PROFiLE (Professional Literacy in English): a longitudinal study of the relationship between English as the medium of instruction and the development of professional English literacy
Paper in proceedings, 2015
In many European universities, English is today used as a medium of instruction. One of the reasons is that it is believed that using English as a medium of instruction (EMI) can develop students’ subject-specific knowledge of English. This knowledge is seen as an asset in the workplace and often presented as providing a competitive advantage supporting professional success. The design of many educational programmes shows that this knowledge is supposed to develop incidentally rather than through explicit instruction. Recent research has, however, offered reason to question the extent to which such incidental learning actually occurs (Pecorari et al., 2011, Shaw et al. 2010). In addition, little is known about what type of knowledge is developed in different educational contexts. The present paper reports on the preliminary findings of a project testing assumptions about the development of English-language skills in the EMI environment.
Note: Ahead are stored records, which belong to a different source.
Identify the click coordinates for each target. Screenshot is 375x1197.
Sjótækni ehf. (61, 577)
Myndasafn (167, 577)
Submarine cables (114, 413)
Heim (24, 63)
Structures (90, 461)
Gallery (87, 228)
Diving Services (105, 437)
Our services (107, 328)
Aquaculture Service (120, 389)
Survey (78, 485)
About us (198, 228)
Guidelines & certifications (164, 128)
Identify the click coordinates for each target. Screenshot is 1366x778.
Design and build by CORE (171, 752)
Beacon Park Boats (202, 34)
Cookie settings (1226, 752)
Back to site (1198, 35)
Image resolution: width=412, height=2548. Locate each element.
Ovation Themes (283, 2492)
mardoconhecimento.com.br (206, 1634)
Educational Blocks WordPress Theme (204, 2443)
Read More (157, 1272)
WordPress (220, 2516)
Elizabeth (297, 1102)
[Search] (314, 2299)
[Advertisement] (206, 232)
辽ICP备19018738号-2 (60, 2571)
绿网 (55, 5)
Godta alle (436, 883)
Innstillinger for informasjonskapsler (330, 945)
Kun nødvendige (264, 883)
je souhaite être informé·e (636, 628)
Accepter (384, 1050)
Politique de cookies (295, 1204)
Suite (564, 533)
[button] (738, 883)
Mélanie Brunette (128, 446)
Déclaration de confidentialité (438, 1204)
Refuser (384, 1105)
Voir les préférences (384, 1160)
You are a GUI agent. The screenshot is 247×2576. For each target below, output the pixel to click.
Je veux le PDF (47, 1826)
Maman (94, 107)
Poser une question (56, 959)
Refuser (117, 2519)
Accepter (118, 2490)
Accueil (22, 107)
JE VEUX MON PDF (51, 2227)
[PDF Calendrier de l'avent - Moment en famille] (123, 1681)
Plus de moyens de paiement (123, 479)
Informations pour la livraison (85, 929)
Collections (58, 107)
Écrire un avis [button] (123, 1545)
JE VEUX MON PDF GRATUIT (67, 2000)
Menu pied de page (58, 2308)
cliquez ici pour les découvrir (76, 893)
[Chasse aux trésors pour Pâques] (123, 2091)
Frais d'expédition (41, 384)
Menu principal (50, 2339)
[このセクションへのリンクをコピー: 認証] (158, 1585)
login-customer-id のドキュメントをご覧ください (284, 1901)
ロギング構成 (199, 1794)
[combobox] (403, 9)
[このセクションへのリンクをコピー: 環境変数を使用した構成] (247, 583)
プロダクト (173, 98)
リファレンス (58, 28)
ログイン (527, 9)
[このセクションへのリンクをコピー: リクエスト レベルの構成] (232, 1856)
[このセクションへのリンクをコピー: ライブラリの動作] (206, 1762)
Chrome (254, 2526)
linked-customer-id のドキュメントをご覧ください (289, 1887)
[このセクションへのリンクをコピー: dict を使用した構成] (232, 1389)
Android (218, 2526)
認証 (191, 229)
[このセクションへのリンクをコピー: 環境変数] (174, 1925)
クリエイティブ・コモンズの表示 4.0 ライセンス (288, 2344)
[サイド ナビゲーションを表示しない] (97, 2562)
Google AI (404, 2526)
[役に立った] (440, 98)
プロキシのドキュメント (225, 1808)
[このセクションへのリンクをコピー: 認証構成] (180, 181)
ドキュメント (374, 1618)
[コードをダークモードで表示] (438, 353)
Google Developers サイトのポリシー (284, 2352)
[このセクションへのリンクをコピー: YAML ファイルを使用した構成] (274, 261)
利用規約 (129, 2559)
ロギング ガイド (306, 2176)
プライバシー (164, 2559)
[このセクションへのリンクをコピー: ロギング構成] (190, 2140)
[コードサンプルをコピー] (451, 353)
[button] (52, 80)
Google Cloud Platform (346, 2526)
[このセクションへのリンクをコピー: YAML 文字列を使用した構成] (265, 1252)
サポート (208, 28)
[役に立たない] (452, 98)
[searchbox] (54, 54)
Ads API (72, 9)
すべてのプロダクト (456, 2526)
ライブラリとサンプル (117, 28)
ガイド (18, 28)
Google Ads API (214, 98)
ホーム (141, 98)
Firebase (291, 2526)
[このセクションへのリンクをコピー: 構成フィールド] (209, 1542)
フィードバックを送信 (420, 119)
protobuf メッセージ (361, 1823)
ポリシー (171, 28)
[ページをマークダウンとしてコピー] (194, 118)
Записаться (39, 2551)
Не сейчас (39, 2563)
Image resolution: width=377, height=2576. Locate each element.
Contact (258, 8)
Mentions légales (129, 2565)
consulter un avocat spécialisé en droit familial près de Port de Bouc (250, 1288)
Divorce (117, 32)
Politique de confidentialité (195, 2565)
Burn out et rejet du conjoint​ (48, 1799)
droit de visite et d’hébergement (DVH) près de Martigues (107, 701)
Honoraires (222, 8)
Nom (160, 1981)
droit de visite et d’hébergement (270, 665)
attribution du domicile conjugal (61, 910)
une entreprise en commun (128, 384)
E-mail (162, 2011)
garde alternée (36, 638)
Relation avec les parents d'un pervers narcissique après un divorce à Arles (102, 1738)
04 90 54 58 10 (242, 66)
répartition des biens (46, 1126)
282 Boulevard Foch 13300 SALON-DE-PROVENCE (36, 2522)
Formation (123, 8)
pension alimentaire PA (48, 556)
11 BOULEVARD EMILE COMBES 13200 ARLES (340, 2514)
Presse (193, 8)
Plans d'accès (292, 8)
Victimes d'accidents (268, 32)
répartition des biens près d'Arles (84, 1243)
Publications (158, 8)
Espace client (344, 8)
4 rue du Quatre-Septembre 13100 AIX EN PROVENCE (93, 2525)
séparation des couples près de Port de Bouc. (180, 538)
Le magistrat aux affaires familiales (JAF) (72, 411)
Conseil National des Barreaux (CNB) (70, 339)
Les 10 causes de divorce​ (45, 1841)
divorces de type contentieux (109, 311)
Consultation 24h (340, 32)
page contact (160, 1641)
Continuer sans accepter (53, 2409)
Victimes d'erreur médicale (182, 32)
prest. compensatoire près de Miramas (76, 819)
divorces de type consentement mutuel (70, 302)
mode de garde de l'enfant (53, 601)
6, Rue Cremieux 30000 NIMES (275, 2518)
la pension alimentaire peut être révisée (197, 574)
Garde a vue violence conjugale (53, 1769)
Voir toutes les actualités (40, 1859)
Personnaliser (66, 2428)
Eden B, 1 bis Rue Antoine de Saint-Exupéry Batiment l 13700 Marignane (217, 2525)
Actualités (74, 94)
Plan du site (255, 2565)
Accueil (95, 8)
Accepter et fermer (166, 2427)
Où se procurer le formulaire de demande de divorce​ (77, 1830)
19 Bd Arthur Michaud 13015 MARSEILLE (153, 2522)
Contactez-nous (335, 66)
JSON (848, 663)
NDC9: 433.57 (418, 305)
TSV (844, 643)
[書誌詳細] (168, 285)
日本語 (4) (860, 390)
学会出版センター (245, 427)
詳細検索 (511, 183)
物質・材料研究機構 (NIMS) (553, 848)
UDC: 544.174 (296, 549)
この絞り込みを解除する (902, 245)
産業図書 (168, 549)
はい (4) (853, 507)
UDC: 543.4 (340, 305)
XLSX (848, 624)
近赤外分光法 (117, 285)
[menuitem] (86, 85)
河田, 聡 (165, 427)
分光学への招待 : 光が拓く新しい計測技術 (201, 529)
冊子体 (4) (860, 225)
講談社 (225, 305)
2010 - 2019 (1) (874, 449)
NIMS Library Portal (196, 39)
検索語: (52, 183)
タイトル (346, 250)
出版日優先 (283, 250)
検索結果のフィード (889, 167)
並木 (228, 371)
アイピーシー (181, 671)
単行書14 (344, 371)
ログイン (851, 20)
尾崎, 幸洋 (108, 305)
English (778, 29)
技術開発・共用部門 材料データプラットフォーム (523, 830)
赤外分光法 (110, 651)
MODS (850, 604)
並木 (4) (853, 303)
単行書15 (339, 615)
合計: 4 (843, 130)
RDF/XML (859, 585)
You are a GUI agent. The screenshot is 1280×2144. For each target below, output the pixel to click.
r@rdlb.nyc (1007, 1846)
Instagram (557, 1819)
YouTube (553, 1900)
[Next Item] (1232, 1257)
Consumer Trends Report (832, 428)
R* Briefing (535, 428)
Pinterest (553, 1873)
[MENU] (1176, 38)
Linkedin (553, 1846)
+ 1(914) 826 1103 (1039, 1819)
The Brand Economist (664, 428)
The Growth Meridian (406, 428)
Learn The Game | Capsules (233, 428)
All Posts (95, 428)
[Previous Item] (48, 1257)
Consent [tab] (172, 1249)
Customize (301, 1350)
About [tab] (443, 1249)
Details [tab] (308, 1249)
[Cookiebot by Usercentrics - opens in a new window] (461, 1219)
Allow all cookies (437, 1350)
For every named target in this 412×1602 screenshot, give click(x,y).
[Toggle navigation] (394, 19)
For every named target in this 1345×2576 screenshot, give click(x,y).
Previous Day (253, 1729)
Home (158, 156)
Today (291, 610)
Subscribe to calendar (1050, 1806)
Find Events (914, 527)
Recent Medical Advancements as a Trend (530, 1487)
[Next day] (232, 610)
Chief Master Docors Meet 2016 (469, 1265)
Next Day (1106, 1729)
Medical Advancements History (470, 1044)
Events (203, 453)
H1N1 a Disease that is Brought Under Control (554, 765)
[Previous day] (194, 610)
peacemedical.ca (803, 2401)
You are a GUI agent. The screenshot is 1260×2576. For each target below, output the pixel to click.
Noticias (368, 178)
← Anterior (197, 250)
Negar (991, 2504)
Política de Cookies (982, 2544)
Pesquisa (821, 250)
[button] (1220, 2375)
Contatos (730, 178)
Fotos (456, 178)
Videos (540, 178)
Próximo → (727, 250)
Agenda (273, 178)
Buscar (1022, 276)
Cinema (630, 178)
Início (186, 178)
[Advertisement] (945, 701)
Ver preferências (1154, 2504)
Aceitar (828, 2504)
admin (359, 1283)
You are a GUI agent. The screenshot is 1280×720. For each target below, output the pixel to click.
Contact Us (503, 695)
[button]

This longitudinal study is following students from several master's programmes from the beginning of their degrees into the workplace, gathering a range of data including language test results, interviews and observations. The aim is to carry out a thorough analysis of proficiency levels, the development of English literacy, and the extent to which activities in the programs support the development of disciplinary discourse and workplace demands. The findings will be used to discuss and recommend measures for improved practice.
Preliminary analysis of the data reveals several themes: evidence that teaching staff and students see use of English as opposed to the local language as both opportunity and disadvantage; a wide diversity of English proficiency levels in the English-medium classroom (as shown by results from four tests distributed to approximately 150 students); and significant differences across participating programmes in terms of the sorts of English-language proficiencies their students are believed to need in the workplace.